No contato, Ricardo – que assumiu o governo do Estado na última quinta-feira (02) – parabenizou Cris pela assunção ao cargo e colocou a administração estadual à disposição.
A coluna De Olho no Poder apurou que o governador propôs à prefeita uma atuação conjunta e harmônica, entre Estado e município, com foco no interesse e no bem dos capixabas – especialmente dos moradores da Capital.
Segundo interlocutores do governo, a prefeita teria sido bastante receptiva ao telefonema, e o primeiro contato foi considerado positivo. A ligação foi confirmada pela assessoria do governador.
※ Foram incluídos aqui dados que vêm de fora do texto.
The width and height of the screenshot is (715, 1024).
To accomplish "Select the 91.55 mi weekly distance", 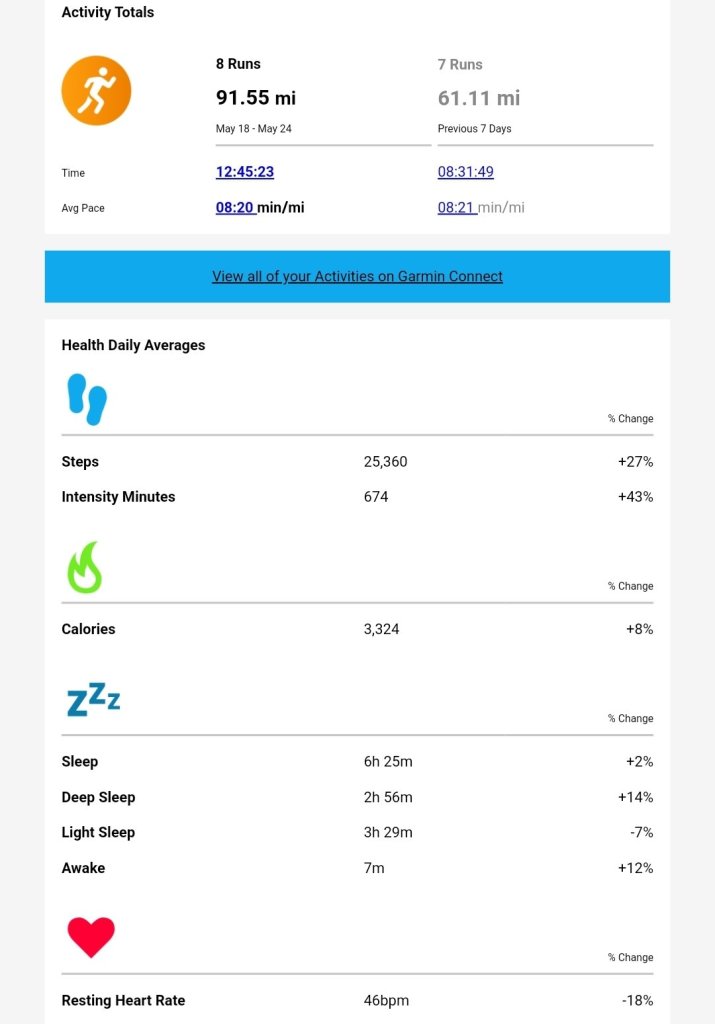I will (x=256, y=98).
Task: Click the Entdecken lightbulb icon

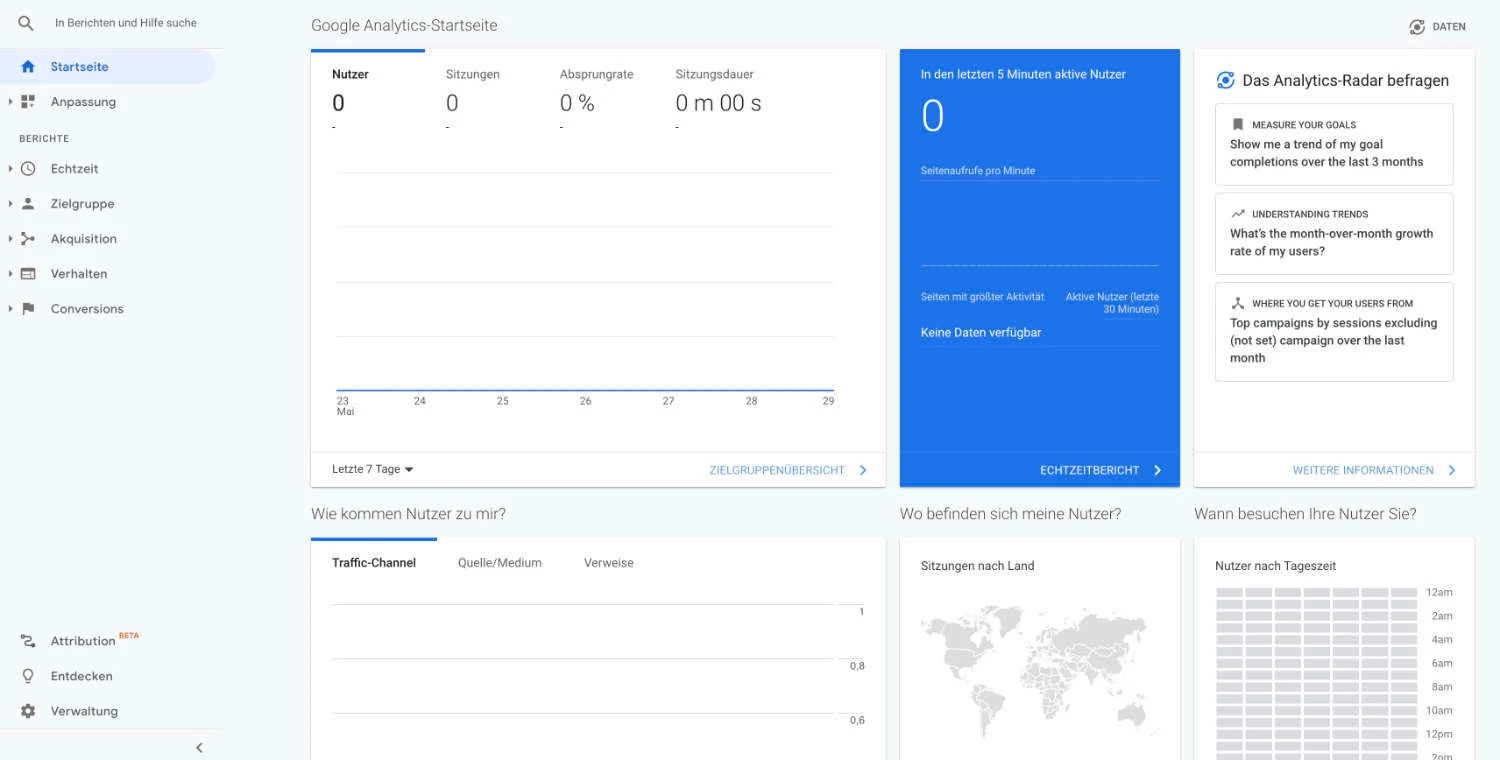Action: pos(28,675)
Cris, porém, não retornou aos contatos da coluna.
Antes de ser eleita vice-prefeita, Cris e Ricardo eram bastante próximos e sempre tiveram uma boa relação, especialmente porque Ricardo sempre teve um bom trânsito no meio empresarial – onde Cris construiu praticamente toda a sua carreira.
A conversa terminou deixando uma porta aberta para a continuidade do diálogo e uma possível aproximação entre o governo do Estado e a Prefeitura de Vitória – o que, hoje, não existe.
Em lados opostos
Desde 2021, quando o ex-prefeito Lorenzo Pazolini (Republicanos) assumiu como prefeito, Palácio Anchieta e Prefeitura de Vitória estão em lados opostos.
Antes de ser eleito, Pazolini era deputado estadual e integrava a bancada de oposição à gestão do então governador Renato Casagrande (PSB). Na eleição de 2020, o governo do Estado se posicionou de forma contrária à candidatura de Pazolini.
No comando da Capital, as divergências só aumentaram, gerando um distanciamento político e institucional entre os dois, o que também afetou a cidade. Interlocutores dos dois lados até tentaram, por mais de uma vez, fazer uma “ponte da paz”, mas foi em vão.
A relação escalou de tal forma – com dificuldade de consenso para obras públicas e até acusações de supostos crimes – que redesenhou o cenário político do Espírito Santo.
Hoje, Pazolini é o principal adversário do grupo do governo do Estado e deve disputar o Palácio Anchieta contra o governador Ricardo Ferraço.